═════ Supplied material

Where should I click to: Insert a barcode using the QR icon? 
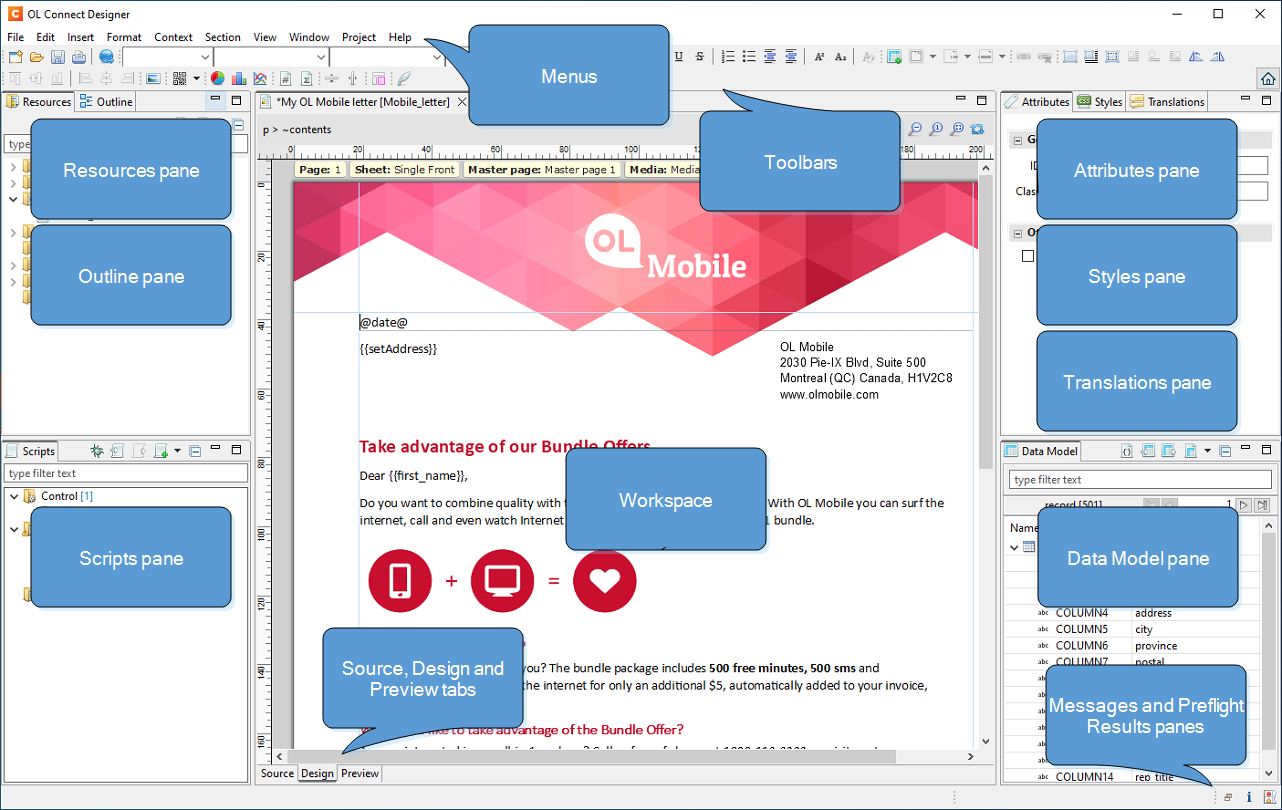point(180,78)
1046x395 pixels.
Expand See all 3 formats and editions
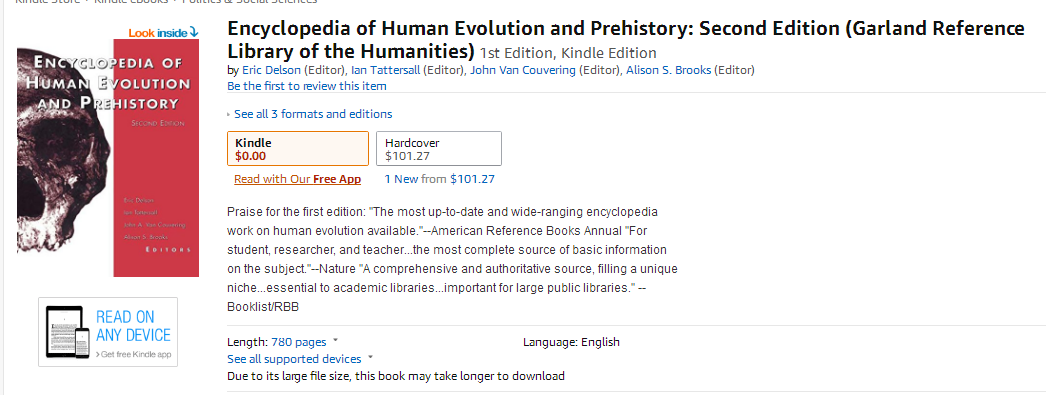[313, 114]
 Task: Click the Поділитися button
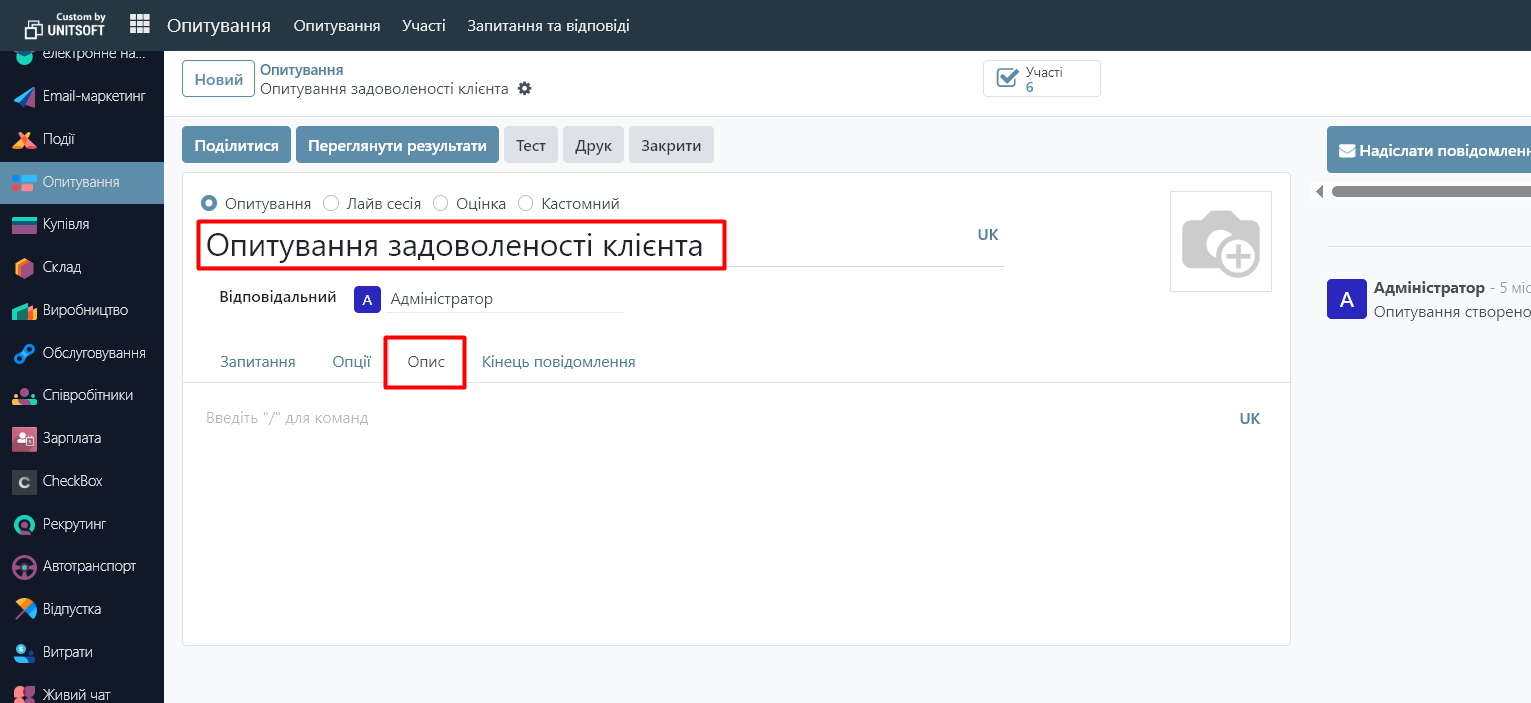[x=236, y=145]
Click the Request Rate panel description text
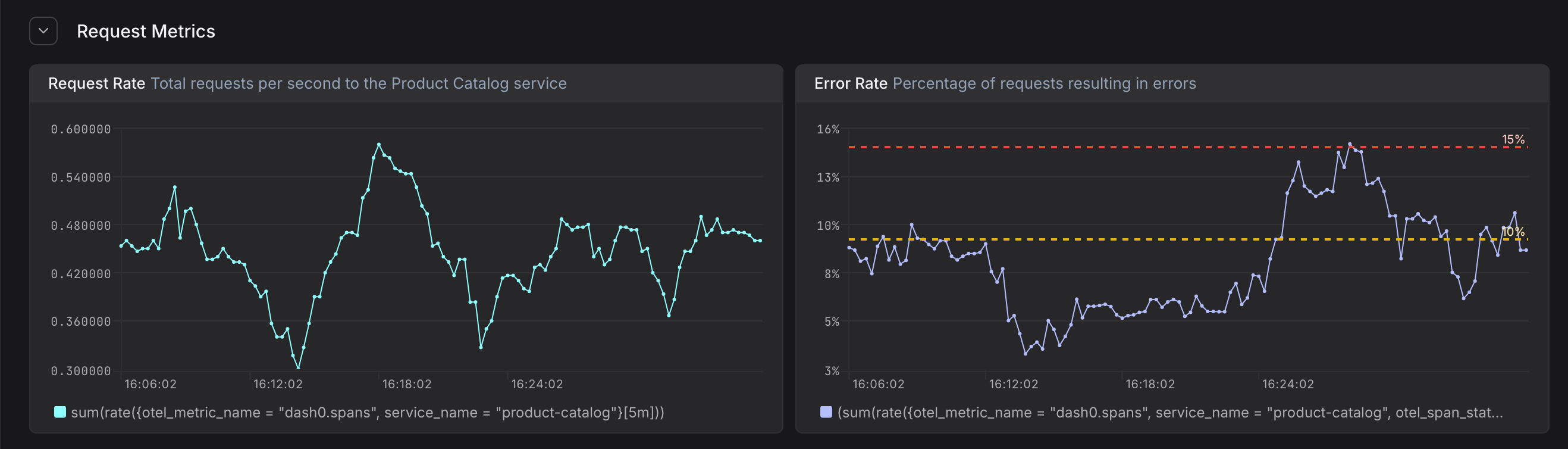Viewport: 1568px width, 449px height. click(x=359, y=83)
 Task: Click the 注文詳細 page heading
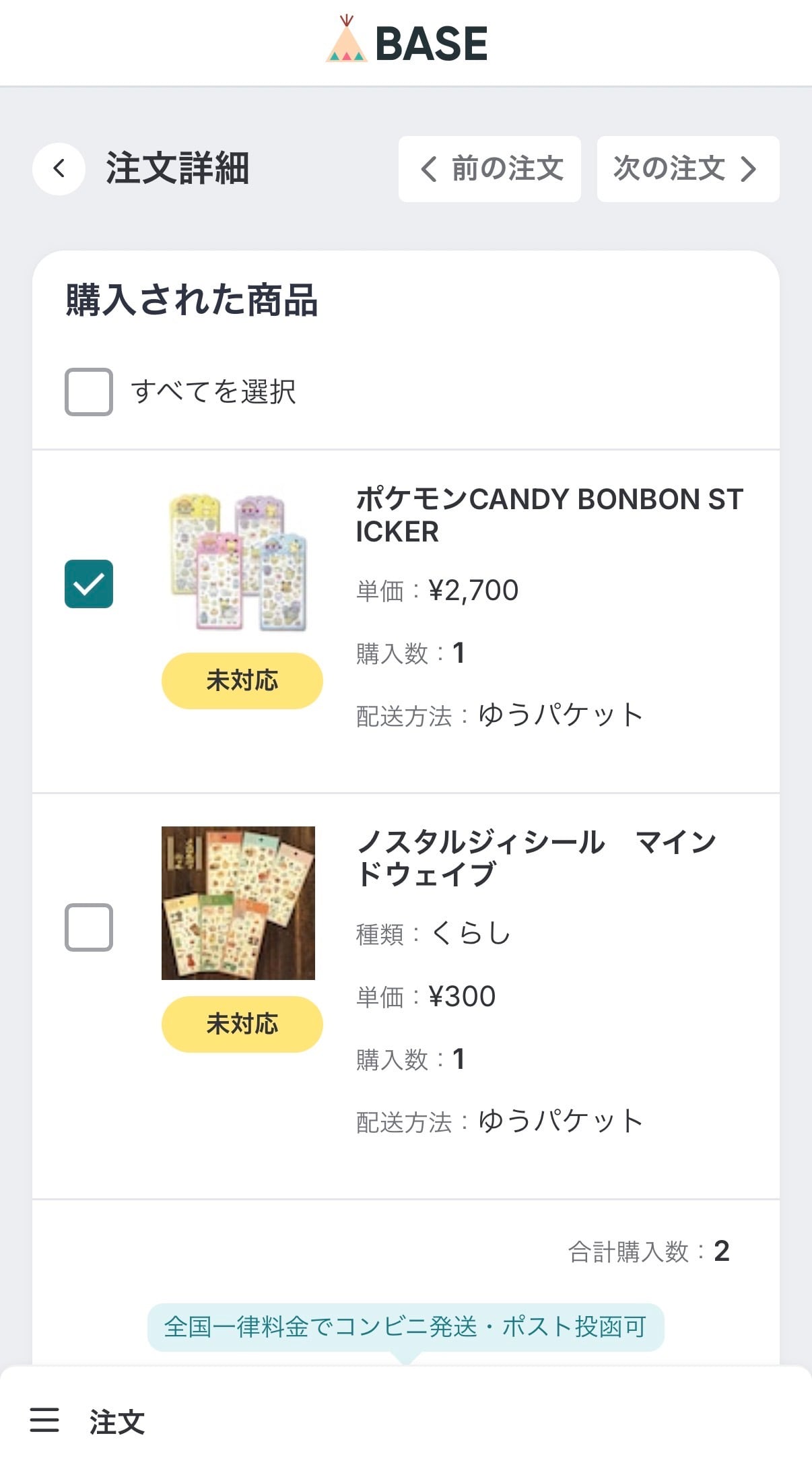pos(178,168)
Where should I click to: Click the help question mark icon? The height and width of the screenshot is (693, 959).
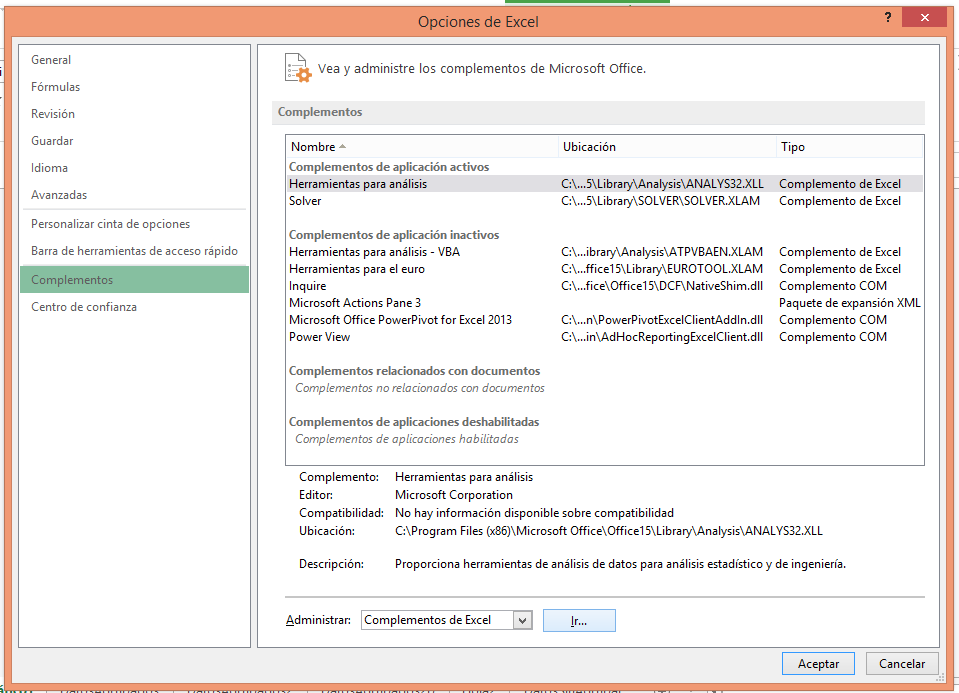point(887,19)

══════════

### Instructions to follow
Transcribe the entries above verbatim, omitting their pictures.

### Response to the exercise
Where should I click to: Insert a barcode using the QR icon? 
point(180,78)
1046x395 pixels.
Expand See all 3 formats and editions
[313, 114]
 Task: Click the Поділитися button
[x=236, y=145]
Click the Request Rate panel description text
Viewport: 1568px width, 449px height. click(x=359, y=83)
 Task: Click the 注文詳細 page heading
pos(178,168)
Where should I click to: Click the help question mark icon? The height and width of the screenshot is (693, 959).
point(887,19)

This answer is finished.